Since we’re using my uterus, my wife, Cat, and I chose a donor who is as close to her as possible: tall, reddish hair, blue eyes, and her ethnic background with even the hint of Native American ancestry.

We also made sure the staff said he was extremely good looking. Let’s face it: if love isn’t going to play a factor in your genetic baby-making, you’re allowed to be shallow.

After perusing “Sperm Tindr” for the prefect genetic specimen and making our fairly expensive purchase, we were ready to pop it up in me and make a baby!

Just kidding.

When we first showed up at the fertility clinic in Beverly Hills we thought we’d have a consultation, give them some sperm and get the show on the road. What actually happened, is that the doctor wanted to make sure it would be the best, healthiest pregnancy ever.  Hooray!

But what this meant was before anything from that little vial ever even went into my womb, I would apparently need to have 15 different blood tests and two vaginal ultrasounds over the course of several weeks just to quote “look around and see what the situation is.”

Good news, the blood tests said I was super fertile for a “woman my age.” Ew.

So great. Now my old womb and my ridiculously high egg count were ready for some babies.

 Just kidding again.

The doctor then tells me that while the other 97 blood tests came back great, my vitamin D levels are low and because this could potentially cause pregnancy complications, we need to wait a month and put me on a vitamin D supplement.

Okay, I am going to follow the doctor’s orders because I want a healthy baby, but I feel pretty sure there is a prom queen getting knocked up this very second who has no idea what her vitamin D levels are.

At this point, my wife and I had been planning for so long and were so ready that I contemplated just going to a bar, grabbing some dude and saying “Don’t worry, neither of us will enjoy this.”

Instead, I took all of my vitamin D, got blood tested AGAIN and was finally told that I could start peeing on ovulation sticks to find out when I’ve hit the 36 hour window that women can get pregnant. Did you know that it’s only 36 hours? I have no idea how anyone was ever born.

Anyway, the day finally came for that special romantic moment where I laid back in stirrups and stared up at the florescent lights covered with a fake painting of the sky while my beautiful wife held my hand and my doctor and her nurse squirted a vial of donation into my uterus via a cathader…
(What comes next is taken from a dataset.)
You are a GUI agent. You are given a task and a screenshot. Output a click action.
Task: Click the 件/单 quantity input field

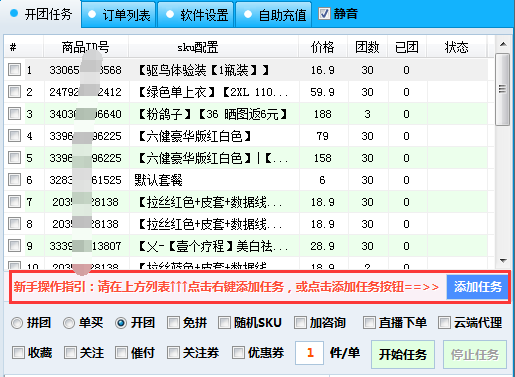click(x=309, y=353)
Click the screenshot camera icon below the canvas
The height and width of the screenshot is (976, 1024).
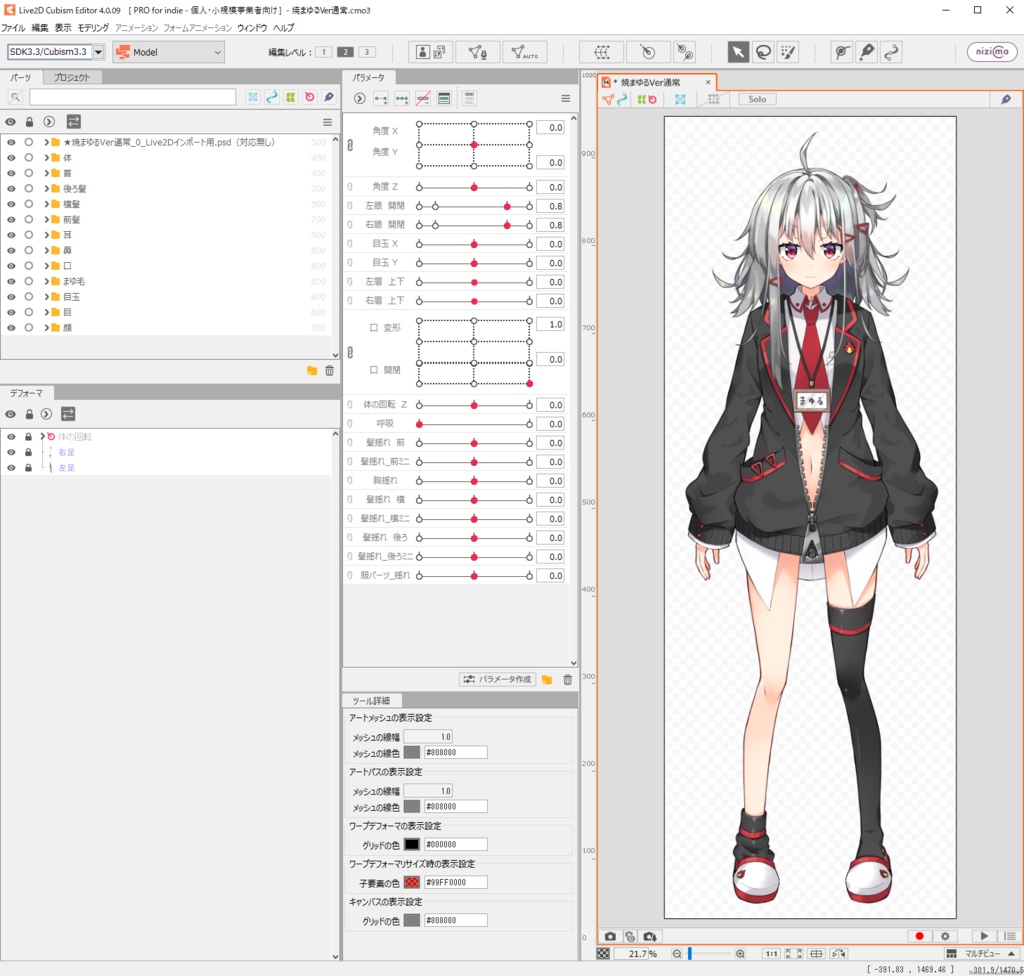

I’m sorry to say that no turkey basters were involved, but I do think it’s still pretty lesbian that the only time semen has ever been inside me, it was placed there by a woman.

Then came the world’s longest two week wait. There’s only a 20% chance that an IUI (Inter-uterine insemination) will work on the first time, so we knew our odds weren’t great, but still you hope. You hope because every single time you do this, it is sooo freaking expensive ---Any dudes reading this, I want you to take a moment and realize that you’ve thrown thousands of dollars away in dirty tissues over the years. 

But mostly we were hoping because we are just so excited to be moms.

And I am happy to say that as of a little over five months ago, we found out that our kid was ready to get here on the first try and now all of that time and all of those blood tests don’t matter, because we’ve gotten to see adorable ultrasounds of a big-headed fetus with little t-rex arms dancing around and have experienced the magic that is the first time you hear your baby’s heartbeat.


Later this week we are hoping to find out the baby's sex. We're excited either way, but are mostly just looking forward to being able to call the baby by name. So, please join us, for the first and probably the last time as a parents that we encourage our little one to spread their legs and show off their junk.